• _TRECHO EXTRAÍDO_:
§

O encontro da medicina com o saber da floresta

Além de vidas salvas e reestabelecimento da saúde, os encontros proporcionam algo mais para os envolvidos: um ganho de experiência para a vida toda. Seja para a comunidade, que se deslocou por um dia e meio pelo Rio Acurauá, seja para o médico paulista que vive no Acre há tantos anos, e também para o cubano, do programa federal Mais Médicos, que já começa a sentir a saudade que deverá advir após seu retorno à terra natal, em dezembro.

Grupo com mais de 20 pessoas enfrentou um dia e meio de viagem pelo Rio Acurauá em busca do atendimento (Foto: Arison Jardim/Secom)
Grupo com mais de 20 pessoas enfrentou um dia e meio de viagem pelo Rio Acurauá, em busca do atendimento (Foto: Arison Jardim/Secom)

“Em cada epopeia do Itinerante, além de levar a esperança com o atendimento médico e com nosso conhecimento, aprendemos muito com os pacientes e as comunidades também. Essa troca é muito importante, de poder ver de perto o sentimento humanitário com que essa gente vive”, explica Umeoka, ginecologista paulista que vive no Acre há mais de 16 anos e assegura não se arrepender em nenhum momento da escolha.

Ele lembra de um exemplo dessa atitude ao citar uma viagem pelo Rio Iaco, em Sena Madureira. Expressando um acolhimento frequente entre as famílias ribeirinhas amazônicas, a dormida e o jantar, ao chegarem à moradia, estavam garantidos para toda a equipe. “Aquela solidariedade com que o senhor nos recebeu em sua casa foi um aprendizado”, relata o profissional.

Todos os que se encontram com essa cultura da floresta levam a lição de acolhimento consigo. Foi exatamente esse o impacto que Celene teve em seu primeiro atendimento, em 1997, quando o médico Tião Viana, hoje governador, convidou-a para um desafio voluntário.

A experiência virou o programa de governo após Viana chegar ao Senado Federal e destinar emendas para o projeto.

"A gente aprende muito com os pacientes e as comunidades", diz Umeoka (Foto: Arison Jardim/Secom)
“A gente aprende muito com os pacientes e as comunidades”, diz Umeoka (Foto: Arison Jardim/Secom)

§

• _DADOS FORNECIDOS_:
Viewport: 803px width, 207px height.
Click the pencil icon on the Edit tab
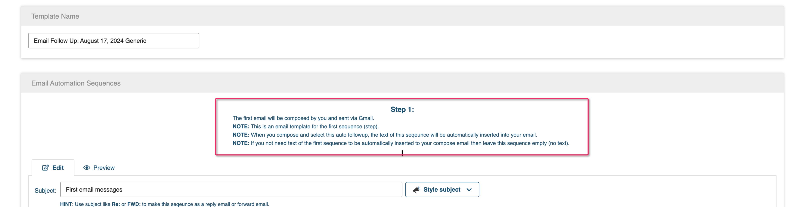coord(46,168)
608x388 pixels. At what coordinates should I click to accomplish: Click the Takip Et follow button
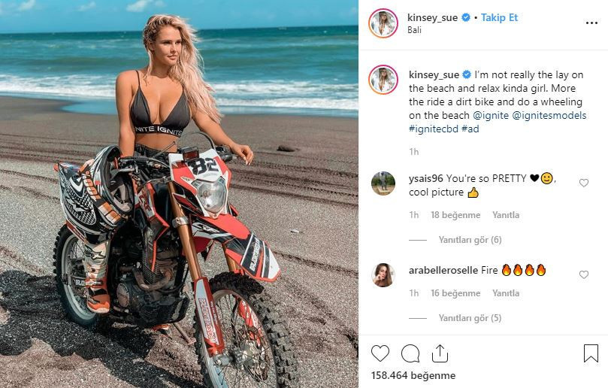(x=500, y=17)
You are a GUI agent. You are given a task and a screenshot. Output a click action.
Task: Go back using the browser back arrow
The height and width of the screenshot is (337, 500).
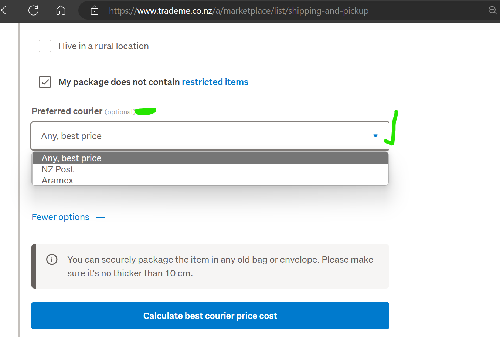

§

• _ORDEM DE SERVIÇO A_: De acordo com o trecho extraído, por que Umeoka acha importante a troca com os pacientes e as comunidades? Responda em uma a três frases.
• _ORDEM DE SERVIÇO B_: Em que ano Celene fez seu primeiro atendimento, segundo o trecho extraído?
• _ORDEM DE SERVIÇO C_: No trecho extraído, escreva de novo a passagem que vai de "O encontro da" até "Acurauá em busca do atendimento (Foto: Arison Jardim/Secom)", trocando "Rio Acurauá" por "rio".

• _RESULTADO A_: Porque essa troca deixa ver de perto o sentimento humanitário com que essa gente vive. Além de levar esperança com o atendimento médico e o conhecimento da equipe, ele diz que eles também aprendem muito com os pacientes e as comunidades.

• _RESULTADO B_: Em 1997.

• _RESULTADO C_:
O encontro da medicina com o saber da floresta

Além de vidas salvas e reestabelecimento da saúde, os encontros proporcionam algo mais para os envolvidos: um ganho de experiência para a vida toda. Seja para a comunidade, que se deslocou por um dia e meio pelo rio, seja para o médico paulista que vive no Acre há tantos anos, e também para o cubano, do programa federal Mais Médicos, que já começa a sentir a saudade que deverá advir após seu retorno à terra natal, em dezembro.

Grupo com mais de 20 pessoas enfrentou um dia e meio de viagem pelo rio em busca do atendimento (Foto: Arison Jardim/Secom)